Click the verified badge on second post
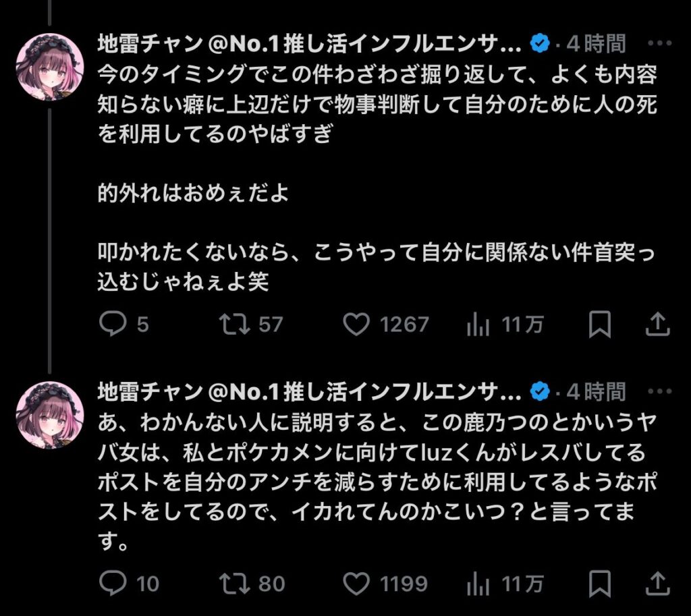Viewport: 691px width, 616px height. 538,391
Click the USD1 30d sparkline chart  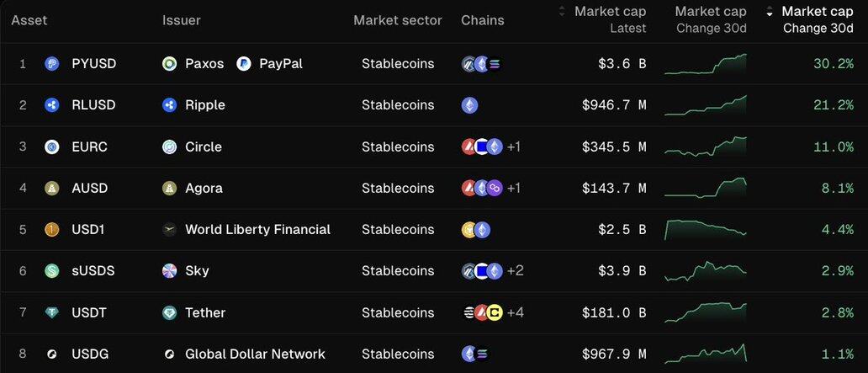pos(705,228)
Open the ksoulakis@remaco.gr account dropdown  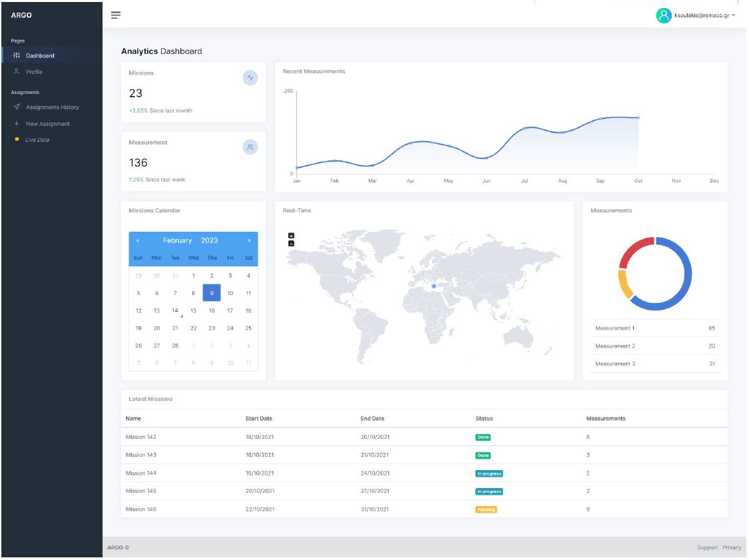click(x=705, y=15)
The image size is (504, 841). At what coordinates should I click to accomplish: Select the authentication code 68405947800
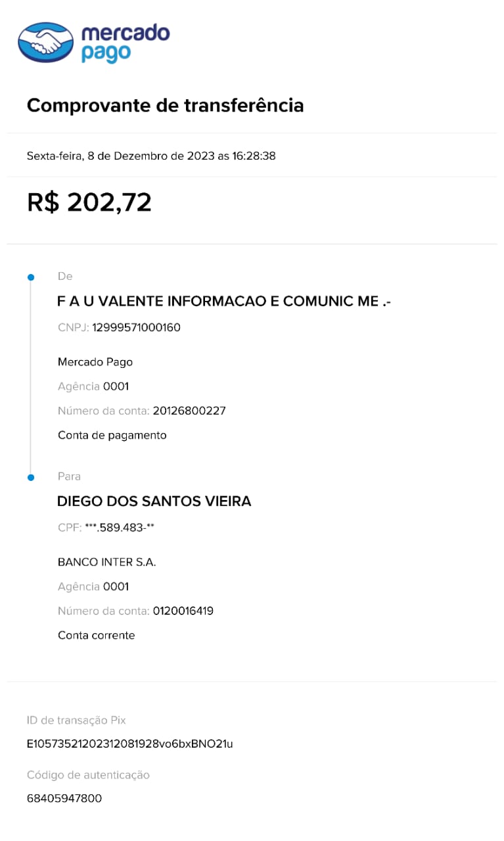[x=64, y=799]
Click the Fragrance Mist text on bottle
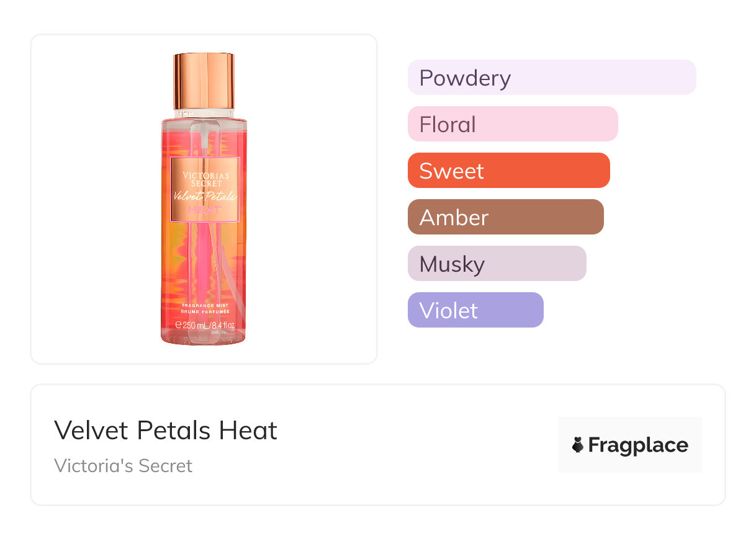 coord(205,305)
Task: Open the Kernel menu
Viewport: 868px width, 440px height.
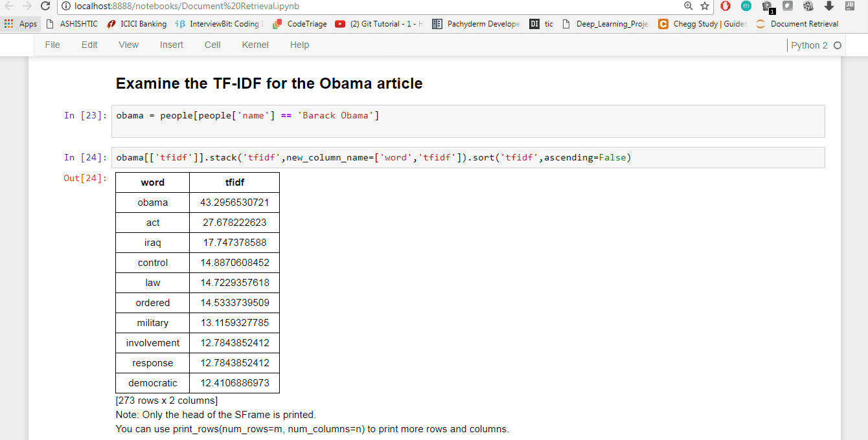Action: tap(255, 45)
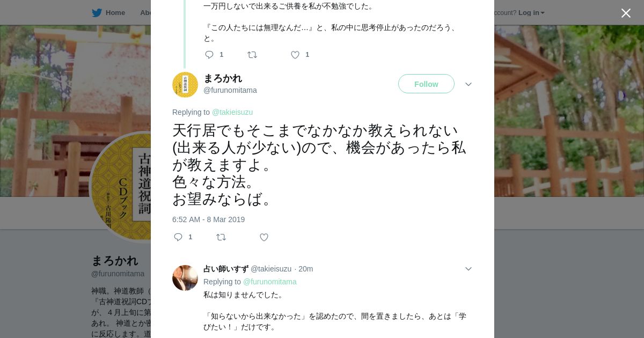
Task: Click reply icon on top parent tweet
Action: 209,55
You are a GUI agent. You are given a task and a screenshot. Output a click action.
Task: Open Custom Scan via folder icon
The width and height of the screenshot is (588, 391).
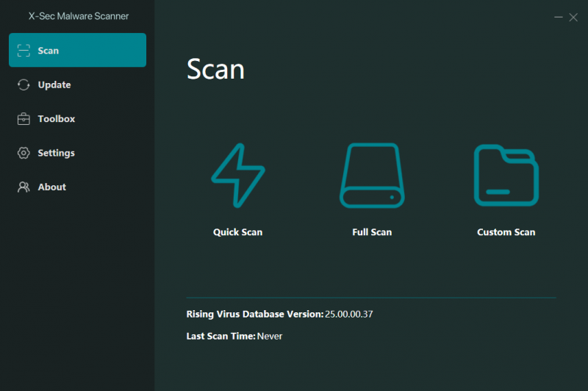coord(506,175)
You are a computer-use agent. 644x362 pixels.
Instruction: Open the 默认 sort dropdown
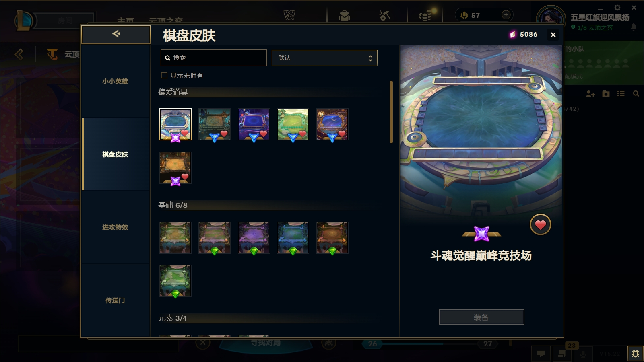coord(324,58)
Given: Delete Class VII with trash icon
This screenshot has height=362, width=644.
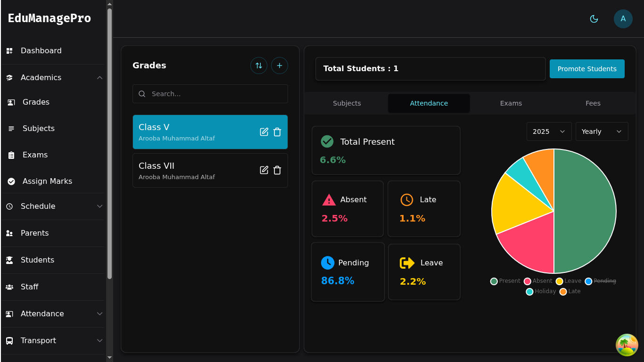Looking at the screenshot, I should 277,170.
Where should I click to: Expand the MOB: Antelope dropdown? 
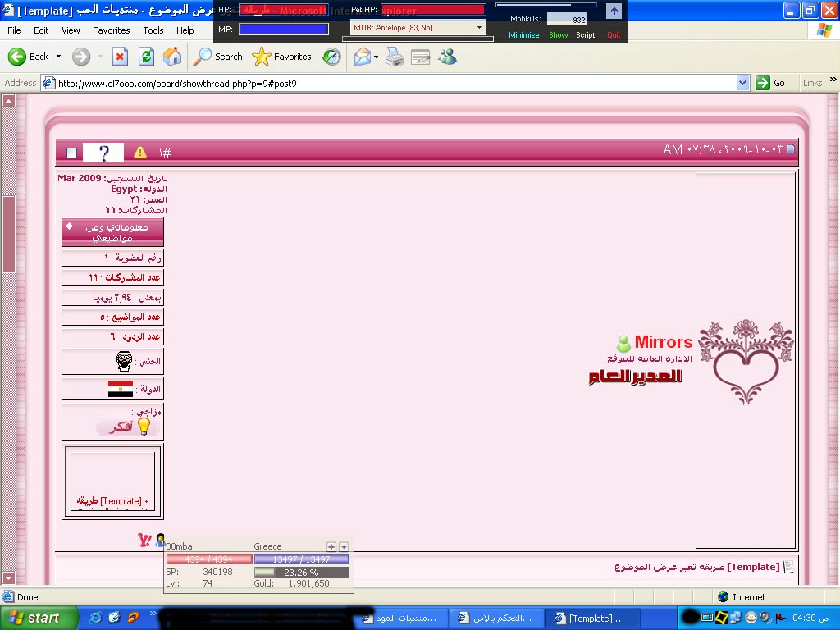(479, 27)
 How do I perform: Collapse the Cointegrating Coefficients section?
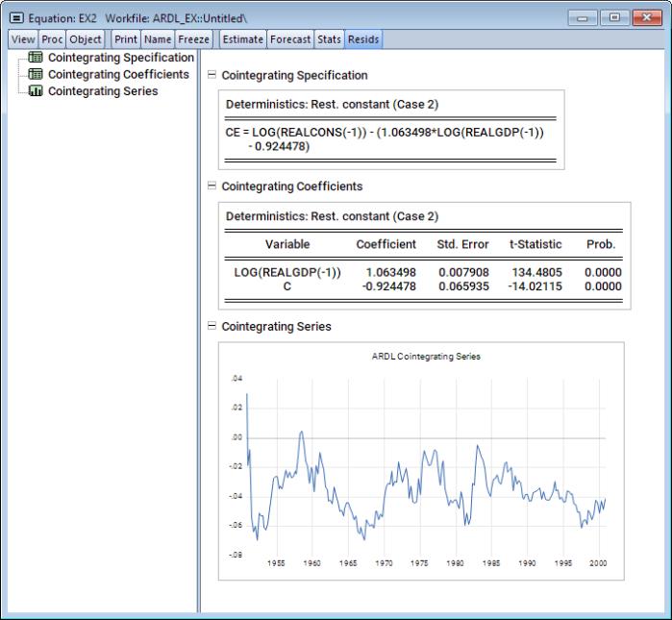[x=212, y=186]
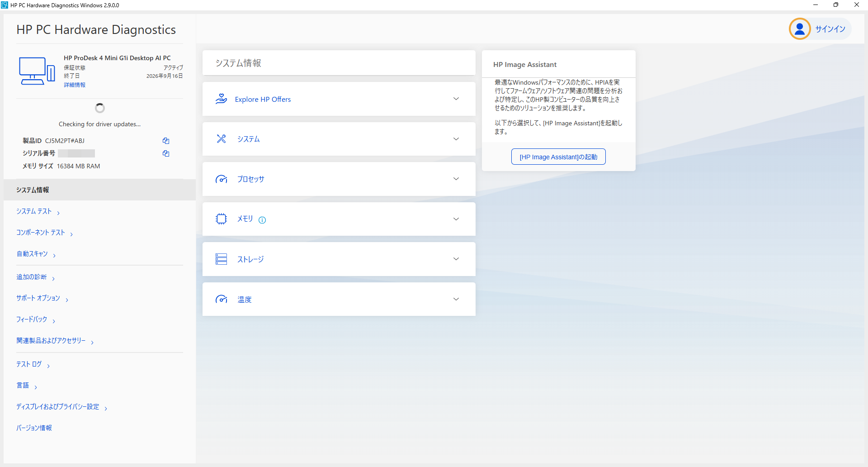Viewport: 868px width, 467px height.
Task: Expand the Explore HP Offers chevron
Action: (x=456, y=99)
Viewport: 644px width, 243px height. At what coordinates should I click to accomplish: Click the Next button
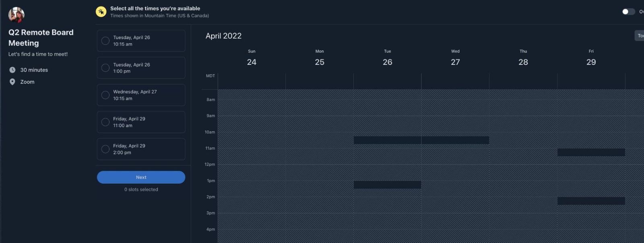pyautogui.click(x=141, y=177)
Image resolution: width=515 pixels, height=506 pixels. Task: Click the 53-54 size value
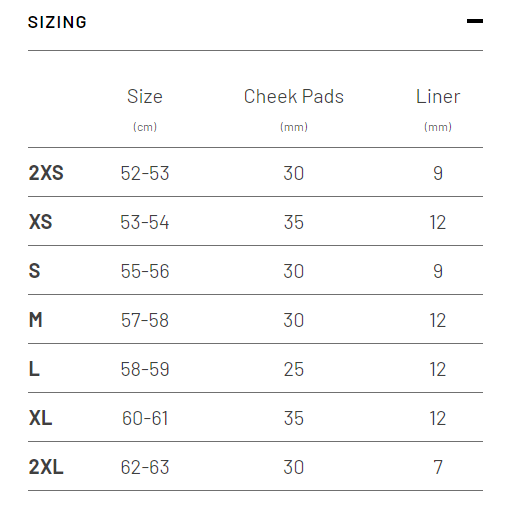(145, 222)
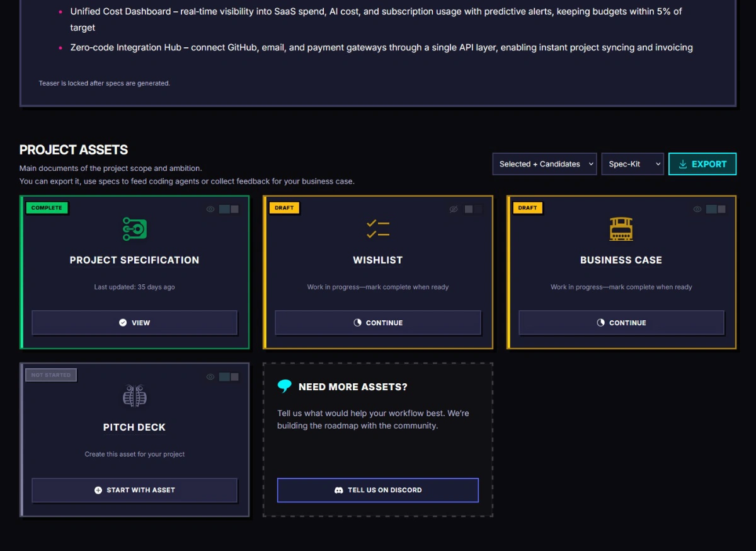Enable the Wishlist card visibility switch
The width and height of the screenshot is (756, 551).
click(473, 209)
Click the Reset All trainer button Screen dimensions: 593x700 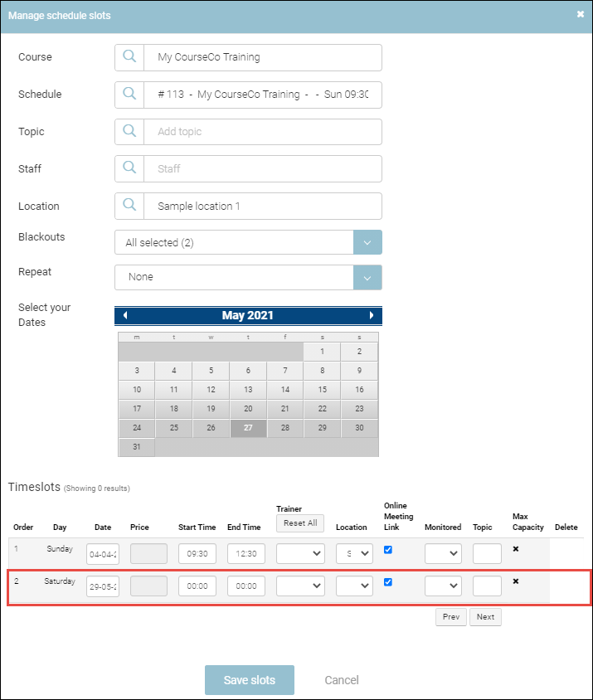pyautogui.click(x=300, y=523)
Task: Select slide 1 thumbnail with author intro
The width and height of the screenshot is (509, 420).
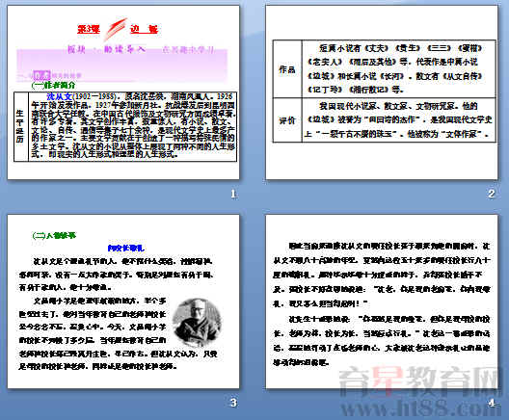Action: pyautogui.click(x=123, y=92)
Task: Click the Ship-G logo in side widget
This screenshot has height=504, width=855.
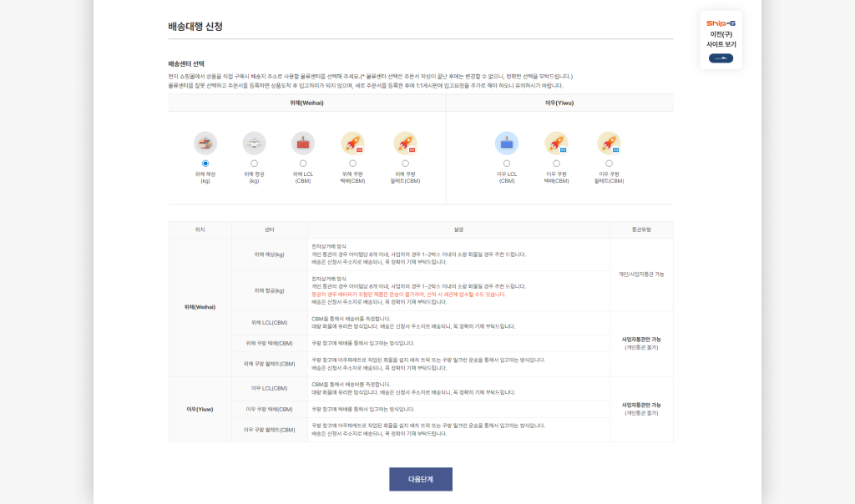Action: coord(721,23)
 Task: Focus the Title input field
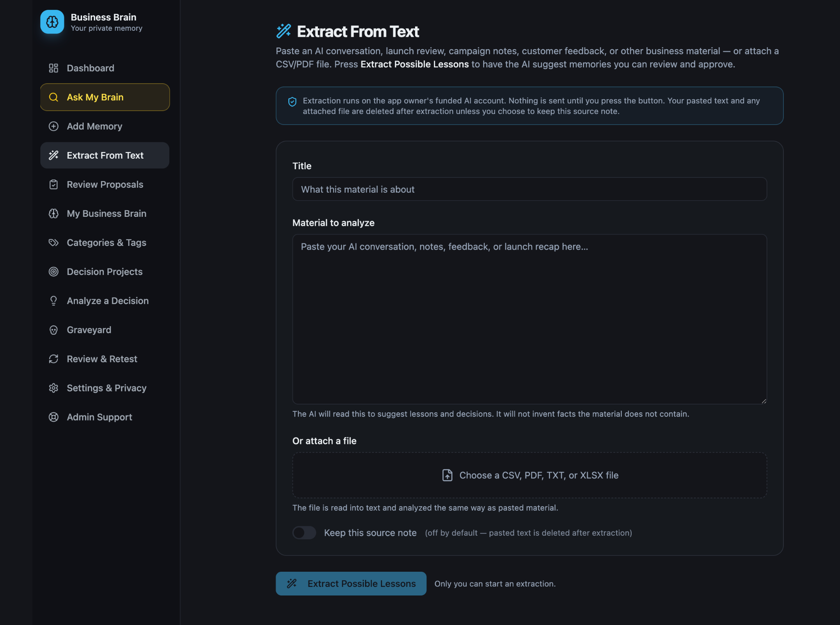[x=530, y=189]
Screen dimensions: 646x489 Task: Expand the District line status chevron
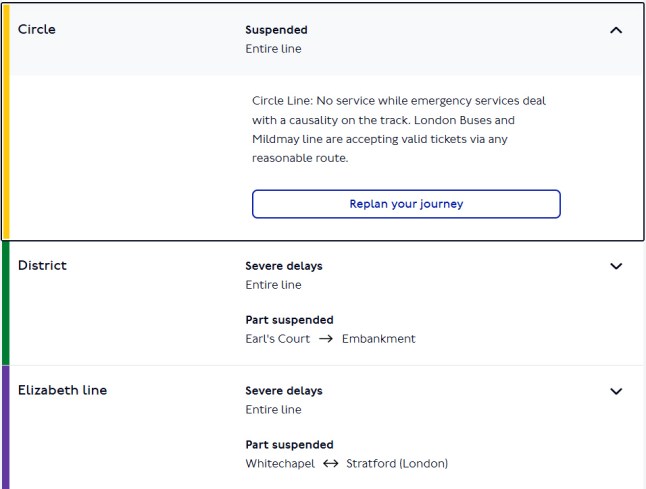[616, 266]
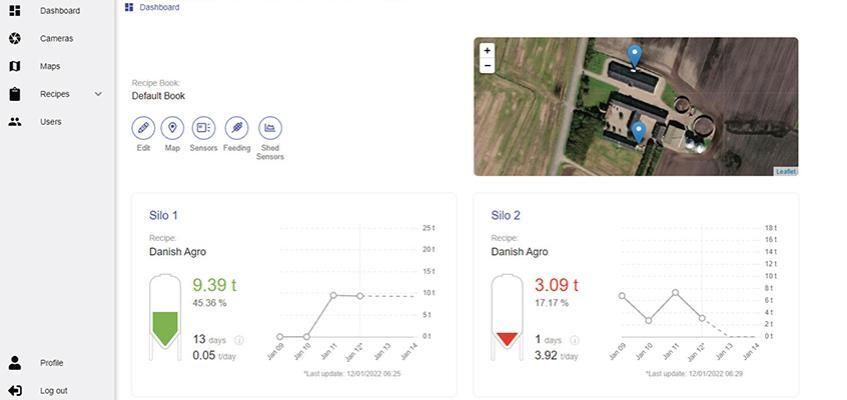Image resolution: width=847 pixels, height=400 pixels.
Task: Open the Silo 2 title link
Action: pyautogui.click(x=505, y=215)
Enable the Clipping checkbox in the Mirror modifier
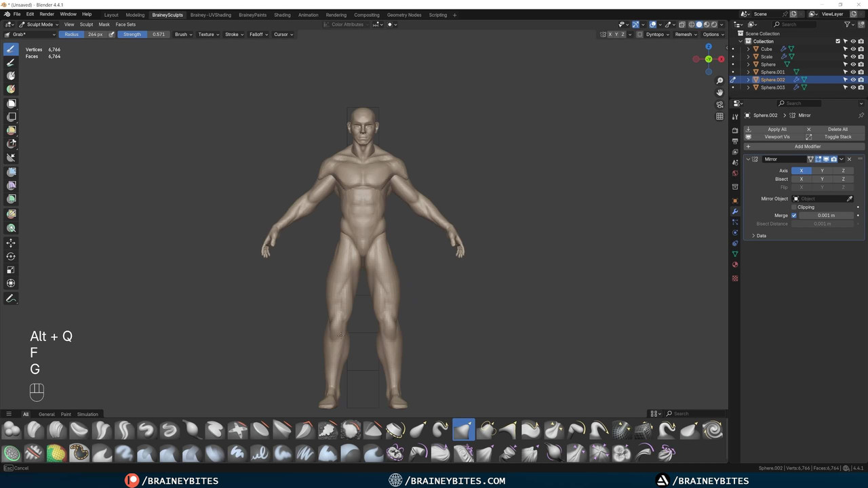 794,207
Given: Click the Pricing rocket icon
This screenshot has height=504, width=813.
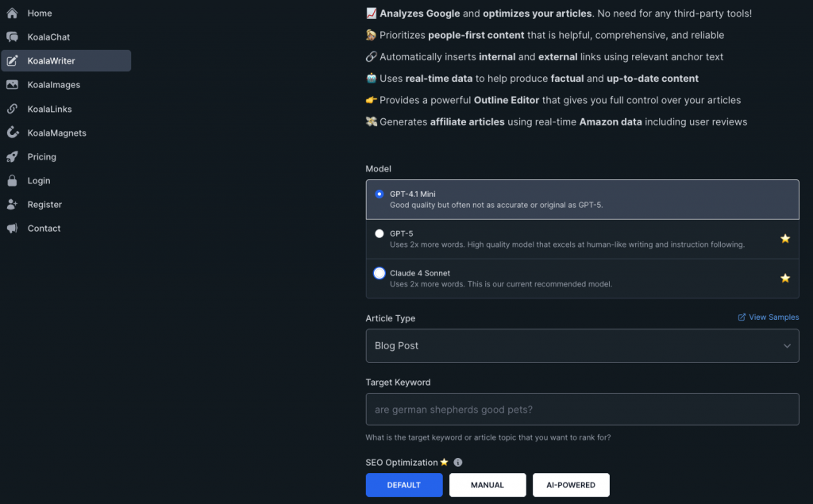Looking at the screenshot, I should [x=12, y=156].
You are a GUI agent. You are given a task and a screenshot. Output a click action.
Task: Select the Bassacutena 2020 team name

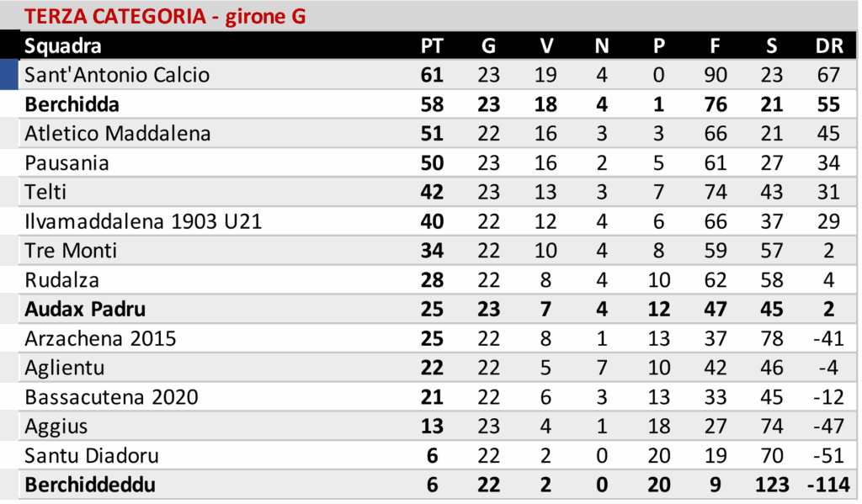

──────────

What you should do
Set down, exactly as written above, each line from the one with "Click the Fragrance Mist text on bottle" through the one with "Task: Open Custom Scan via folder icon", and skip the pictures.

The completed task
Click the Fragrance Mist text on bottle
 coord(205,305)
Task: Open the Kernel menu
Viewport: 868px width, 440px height.
Action: tap(255, 45)
Task: Click reply icon on top parent tweet
Action: 209,55
You are a GUI agent. You are given a task and a screenshot. Output a click action.
Task: Open Custom Scan via folder icon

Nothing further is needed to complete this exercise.